密やかな月
前編
「おやすみ、 いい夢を。」 アーウィンはそう優しく囁くと、 エリヤの頬に軽く口付けた。 そしてそのまま扉の向こうに出ていってしまった。 「……アーウィン…」 残されたエリヤは自分の居間の真ん中にじっと立ったまま、 キスされた頬にそっと手をやった。 その目は何かを思い悩むように沈んでいた。 小さな溜息をついて寝室へと向かう。 歩きながらエリヤの心は一つの悩みでいっぱいだった。 アーウィンと心が通じあって恋人同士になってからしばらく経つ。 恋人となった彼はとても優しかった。 毎朝よほどの用事がない限りエリヤの元に訪れ、 朝の挨拶とキスを贈る。 時間があればそのままエリヤと共に遠乗りに出かけたり、 森に出かけたり、 ただ庭を散策 しながらとりとめのない話をすることもあった。 部屋で二人だけで過ごすときもある。 そんな時はエリヤの奏でる堅琴を長椅子に寝そべって聞いたり、 本を読むエリヤの膝を枕に うたた寝をしたりする。 そしてちょっとした時にエリヤの頬や目や唇にキスをするのだ。 ふざけて首筋に口付けされたときには、 エリヤの体を甘い電流が走った。 しかしアーウィンはそれ以上何もしようとはせず、 笑ってエリヤを抱きしめただけだった。 彼は私を抱きたいと思わないのだろうか。 エリヤはこの頃時々そんなことを考える。 アーウィンが禁欲的なわけではないことは、 エリヤと恋仲になる前によく城下に女遊びに 出かけていたことを知っているので分かっている。 しかしアーウィンはエリヤの前ではそんな素振りをちらりとも見せない。 もちろん男同士ということもあるだろう。 女を抱くように簡単にはいかないことは分かっている。 エリヤもいざアーウィンに抱かれるとなると、 怖れが先に立つだろうということは予想ついた。 それでもアーウィンをじかに体で感じてみたい。 その思いは日に日に強くなっていった。 もしかしてアーウィンはそんな風には私を見ていないのか? ふとそんな思いが頭をよぎる。 まさかと考えを振り払おうとする。 しかしベッドに向かうエリヤの心には消しきれない不安がかすかに残っていた。 明日……明日アーウィンの顔を見ればこんな不安消えてしまう。 そう自分に言い聞かせながらエリヤは目を閉じた。
しんと静まり返った深夜、 ようやくうとうとしかけたエリヤは物音ではっと目覚めた。 ベッドの上に起き上がり部屋の中を見まわすと、 閉まっていたはずの窓が開いている。 「……誰かいるのか?」 思わず小さな声で誰何する。 「……エリヤ…」 その声にカーテンの陰から姿を現わしたのは、 アーウィンだった。 「アーウィンっ どうしたんだ? こんな夜中に……」 驚いて問いかけるエリヤの元に静かに近づいてくる。 その顔は何か思いつめたように強張っていた。 「アーウィン?」 恋人の様子がおかしいことに気付き、 エリヤが気遣わしい声を出す。 ベッドから降りて側まで近寄る。 近くで見るアーウィンの体はどこか緊張しているように感じた。 「アーウィン?」 何かあったのかとエリヤが手を伸ばす。 その手を捕まえ、 アーウィンはかすかに震える手で自分の口元に持って行った。 「……エリヤ……お前が欲しい。

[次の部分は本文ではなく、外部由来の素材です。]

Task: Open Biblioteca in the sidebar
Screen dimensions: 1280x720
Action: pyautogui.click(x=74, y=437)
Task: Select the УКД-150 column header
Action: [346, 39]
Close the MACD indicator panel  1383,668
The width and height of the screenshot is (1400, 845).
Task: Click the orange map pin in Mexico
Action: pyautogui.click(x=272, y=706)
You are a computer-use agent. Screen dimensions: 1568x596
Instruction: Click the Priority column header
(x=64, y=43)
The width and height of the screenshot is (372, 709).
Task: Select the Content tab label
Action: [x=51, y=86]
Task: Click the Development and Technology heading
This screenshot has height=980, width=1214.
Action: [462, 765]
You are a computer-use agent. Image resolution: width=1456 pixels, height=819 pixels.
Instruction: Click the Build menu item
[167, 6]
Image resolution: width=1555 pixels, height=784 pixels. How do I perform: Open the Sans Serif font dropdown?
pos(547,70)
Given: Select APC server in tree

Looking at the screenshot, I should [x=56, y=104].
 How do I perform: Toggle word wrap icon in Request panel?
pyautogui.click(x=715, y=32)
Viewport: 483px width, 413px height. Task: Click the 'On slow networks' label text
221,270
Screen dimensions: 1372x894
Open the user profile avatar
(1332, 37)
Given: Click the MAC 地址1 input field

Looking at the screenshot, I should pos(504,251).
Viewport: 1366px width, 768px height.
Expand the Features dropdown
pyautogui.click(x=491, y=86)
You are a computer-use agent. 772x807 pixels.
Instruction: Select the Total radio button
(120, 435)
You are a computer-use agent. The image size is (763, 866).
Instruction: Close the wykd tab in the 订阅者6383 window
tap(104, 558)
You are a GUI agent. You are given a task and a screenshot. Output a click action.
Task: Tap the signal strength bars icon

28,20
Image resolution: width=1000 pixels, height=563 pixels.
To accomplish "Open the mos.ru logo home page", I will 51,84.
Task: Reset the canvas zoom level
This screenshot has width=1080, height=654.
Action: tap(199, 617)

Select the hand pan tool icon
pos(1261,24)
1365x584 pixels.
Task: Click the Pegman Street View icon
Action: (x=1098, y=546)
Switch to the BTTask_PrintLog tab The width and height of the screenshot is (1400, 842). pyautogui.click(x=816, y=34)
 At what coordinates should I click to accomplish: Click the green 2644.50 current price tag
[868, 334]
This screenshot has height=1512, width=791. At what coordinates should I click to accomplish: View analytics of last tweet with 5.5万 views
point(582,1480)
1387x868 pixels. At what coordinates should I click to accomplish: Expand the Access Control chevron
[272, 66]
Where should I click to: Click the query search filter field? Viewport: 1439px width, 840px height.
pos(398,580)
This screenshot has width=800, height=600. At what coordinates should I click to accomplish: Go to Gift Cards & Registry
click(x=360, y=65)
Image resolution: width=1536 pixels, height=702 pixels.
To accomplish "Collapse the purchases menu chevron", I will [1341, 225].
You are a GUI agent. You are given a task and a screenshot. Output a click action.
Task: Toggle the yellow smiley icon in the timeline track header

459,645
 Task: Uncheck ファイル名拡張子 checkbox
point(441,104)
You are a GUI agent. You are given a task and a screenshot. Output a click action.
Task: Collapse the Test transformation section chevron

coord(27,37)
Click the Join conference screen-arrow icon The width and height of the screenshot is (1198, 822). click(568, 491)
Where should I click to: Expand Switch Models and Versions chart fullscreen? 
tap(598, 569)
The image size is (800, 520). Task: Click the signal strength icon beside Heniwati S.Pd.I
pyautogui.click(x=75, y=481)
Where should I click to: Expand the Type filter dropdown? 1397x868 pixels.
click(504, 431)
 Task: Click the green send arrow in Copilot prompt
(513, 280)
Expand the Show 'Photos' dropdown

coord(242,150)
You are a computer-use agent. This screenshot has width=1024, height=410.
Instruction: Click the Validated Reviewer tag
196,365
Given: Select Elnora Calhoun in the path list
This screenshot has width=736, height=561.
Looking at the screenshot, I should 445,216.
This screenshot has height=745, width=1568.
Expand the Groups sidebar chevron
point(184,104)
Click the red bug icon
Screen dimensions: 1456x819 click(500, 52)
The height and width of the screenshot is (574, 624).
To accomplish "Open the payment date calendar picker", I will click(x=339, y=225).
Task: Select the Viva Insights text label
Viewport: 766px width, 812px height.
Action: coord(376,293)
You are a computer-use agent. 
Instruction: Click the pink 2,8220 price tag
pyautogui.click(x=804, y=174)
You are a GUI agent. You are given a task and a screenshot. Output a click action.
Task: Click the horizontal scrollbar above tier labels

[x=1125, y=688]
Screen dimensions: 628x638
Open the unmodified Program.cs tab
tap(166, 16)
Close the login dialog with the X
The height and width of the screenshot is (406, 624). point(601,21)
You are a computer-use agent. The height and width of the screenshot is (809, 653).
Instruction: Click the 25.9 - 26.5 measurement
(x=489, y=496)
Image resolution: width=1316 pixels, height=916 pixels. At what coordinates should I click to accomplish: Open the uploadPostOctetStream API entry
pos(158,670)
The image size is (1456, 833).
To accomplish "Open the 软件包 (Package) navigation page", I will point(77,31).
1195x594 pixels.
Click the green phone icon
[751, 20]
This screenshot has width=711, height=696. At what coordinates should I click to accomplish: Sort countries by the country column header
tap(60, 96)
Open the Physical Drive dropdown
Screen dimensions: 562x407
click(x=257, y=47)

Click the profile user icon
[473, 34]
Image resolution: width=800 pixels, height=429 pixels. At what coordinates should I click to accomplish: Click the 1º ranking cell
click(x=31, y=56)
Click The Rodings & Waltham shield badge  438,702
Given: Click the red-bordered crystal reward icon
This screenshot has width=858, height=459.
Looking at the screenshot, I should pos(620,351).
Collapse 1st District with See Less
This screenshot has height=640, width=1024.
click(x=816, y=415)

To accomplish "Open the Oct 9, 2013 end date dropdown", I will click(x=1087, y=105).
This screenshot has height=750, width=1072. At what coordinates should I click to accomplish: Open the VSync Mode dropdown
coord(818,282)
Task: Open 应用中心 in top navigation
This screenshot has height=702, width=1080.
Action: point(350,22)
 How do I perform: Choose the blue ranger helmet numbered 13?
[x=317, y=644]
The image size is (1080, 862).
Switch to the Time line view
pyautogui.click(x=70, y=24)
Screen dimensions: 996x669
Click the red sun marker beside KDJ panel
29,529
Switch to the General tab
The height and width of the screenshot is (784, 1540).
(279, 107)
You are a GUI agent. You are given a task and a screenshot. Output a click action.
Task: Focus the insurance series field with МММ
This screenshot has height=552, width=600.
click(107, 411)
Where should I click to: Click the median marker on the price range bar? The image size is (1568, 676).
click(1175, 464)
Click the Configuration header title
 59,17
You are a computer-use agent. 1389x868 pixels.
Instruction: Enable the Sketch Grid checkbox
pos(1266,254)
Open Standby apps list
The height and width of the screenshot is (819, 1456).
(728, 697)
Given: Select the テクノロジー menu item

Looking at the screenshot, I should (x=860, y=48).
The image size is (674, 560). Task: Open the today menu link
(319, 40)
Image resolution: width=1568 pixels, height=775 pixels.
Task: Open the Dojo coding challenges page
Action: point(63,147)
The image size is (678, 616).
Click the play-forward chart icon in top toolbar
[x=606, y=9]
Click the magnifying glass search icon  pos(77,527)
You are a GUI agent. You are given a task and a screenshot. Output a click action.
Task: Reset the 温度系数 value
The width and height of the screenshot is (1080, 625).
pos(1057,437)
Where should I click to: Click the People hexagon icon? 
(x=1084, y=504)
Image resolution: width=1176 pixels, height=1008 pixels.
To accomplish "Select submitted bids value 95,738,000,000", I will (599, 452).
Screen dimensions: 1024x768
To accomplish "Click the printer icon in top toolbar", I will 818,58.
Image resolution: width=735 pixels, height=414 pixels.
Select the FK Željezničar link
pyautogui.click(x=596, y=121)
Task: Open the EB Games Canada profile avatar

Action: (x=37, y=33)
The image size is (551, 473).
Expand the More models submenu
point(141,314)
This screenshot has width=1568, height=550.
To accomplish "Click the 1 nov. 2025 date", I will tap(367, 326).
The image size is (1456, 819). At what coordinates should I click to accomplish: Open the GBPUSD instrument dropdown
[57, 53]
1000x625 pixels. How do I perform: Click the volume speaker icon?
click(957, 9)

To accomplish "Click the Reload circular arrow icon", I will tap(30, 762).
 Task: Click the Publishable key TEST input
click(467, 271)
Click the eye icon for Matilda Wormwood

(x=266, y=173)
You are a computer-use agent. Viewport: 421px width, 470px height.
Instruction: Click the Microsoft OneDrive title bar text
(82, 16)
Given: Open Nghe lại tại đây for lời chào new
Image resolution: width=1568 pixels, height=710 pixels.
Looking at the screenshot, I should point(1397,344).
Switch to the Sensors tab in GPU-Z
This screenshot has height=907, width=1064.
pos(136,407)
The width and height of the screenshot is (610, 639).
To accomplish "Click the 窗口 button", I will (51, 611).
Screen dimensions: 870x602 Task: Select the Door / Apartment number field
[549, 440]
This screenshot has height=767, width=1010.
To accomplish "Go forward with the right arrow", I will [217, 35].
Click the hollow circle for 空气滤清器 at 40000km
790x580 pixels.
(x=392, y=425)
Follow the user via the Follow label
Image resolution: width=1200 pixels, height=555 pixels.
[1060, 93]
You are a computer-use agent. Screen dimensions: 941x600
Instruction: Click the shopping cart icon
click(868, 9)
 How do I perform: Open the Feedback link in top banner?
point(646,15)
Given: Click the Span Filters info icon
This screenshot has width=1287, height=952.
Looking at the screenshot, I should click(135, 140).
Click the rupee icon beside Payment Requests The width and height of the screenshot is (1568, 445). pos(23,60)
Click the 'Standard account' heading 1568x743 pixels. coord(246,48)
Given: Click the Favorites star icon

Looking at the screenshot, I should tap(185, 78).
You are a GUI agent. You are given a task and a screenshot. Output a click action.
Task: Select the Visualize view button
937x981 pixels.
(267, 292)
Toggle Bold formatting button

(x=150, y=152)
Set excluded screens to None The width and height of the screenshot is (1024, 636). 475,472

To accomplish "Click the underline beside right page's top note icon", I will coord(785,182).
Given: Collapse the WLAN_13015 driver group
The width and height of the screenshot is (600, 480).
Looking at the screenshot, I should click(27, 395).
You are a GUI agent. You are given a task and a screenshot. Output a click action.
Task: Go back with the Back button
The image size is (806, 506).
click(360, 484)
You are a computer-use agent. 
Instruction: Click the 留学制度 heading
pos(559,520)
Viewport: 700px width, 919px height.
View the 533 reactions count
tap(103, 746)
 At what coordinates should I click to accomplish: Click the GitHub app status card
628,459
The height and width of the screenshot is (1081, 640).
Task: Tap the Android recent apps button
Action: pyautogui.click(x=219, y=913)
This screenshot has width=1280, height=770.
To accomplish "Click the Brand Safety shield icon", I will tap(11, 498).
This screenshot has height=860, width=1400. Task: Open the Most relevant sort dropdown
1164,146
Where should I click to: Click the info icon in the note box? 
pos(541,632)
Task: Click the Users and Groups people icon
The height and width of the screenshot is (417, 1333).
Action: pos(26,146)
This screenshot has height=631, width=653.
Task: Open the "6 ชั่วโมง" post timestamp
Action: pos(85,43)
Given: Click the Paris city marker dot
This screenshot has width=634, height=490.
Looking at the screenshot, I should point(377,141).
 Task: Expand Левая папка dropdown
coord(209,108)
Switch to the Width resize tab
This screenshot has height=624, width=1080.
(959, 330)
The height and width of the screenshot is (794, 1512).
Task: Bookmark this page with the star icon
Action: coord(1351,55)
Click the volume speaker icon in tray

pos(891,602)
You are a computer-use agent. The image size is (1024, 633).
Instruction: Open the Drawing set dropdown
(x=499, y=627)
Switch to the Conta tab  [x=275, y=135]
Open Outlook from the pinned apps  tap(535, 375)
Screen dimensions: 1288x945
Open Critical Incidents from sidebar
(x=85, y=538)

」 エリヤはその言葉に思わず目を見開いた。 「我慢したんだ。 急いでお前を怖がらせてはいけないと……でも、 もう限界なんだ。 自分を 抑え切れない。」 お前が抱きたい。 そう切ない声で囁いた。 初めてアーウィンの欲望に濡れた目で見つめられ、 エリヤの体を何か甘いものが走りぬけた。 その瞬間エリヤの心は決まっていた。 無言でもう片方の手も差し出す。 その手は小さく震えていた。 エリヤの仕種に自分の想いが受け入れられたことを悟ったアーウィンは、 喜びに顔を輝かせて エリヤを抱き寄せた。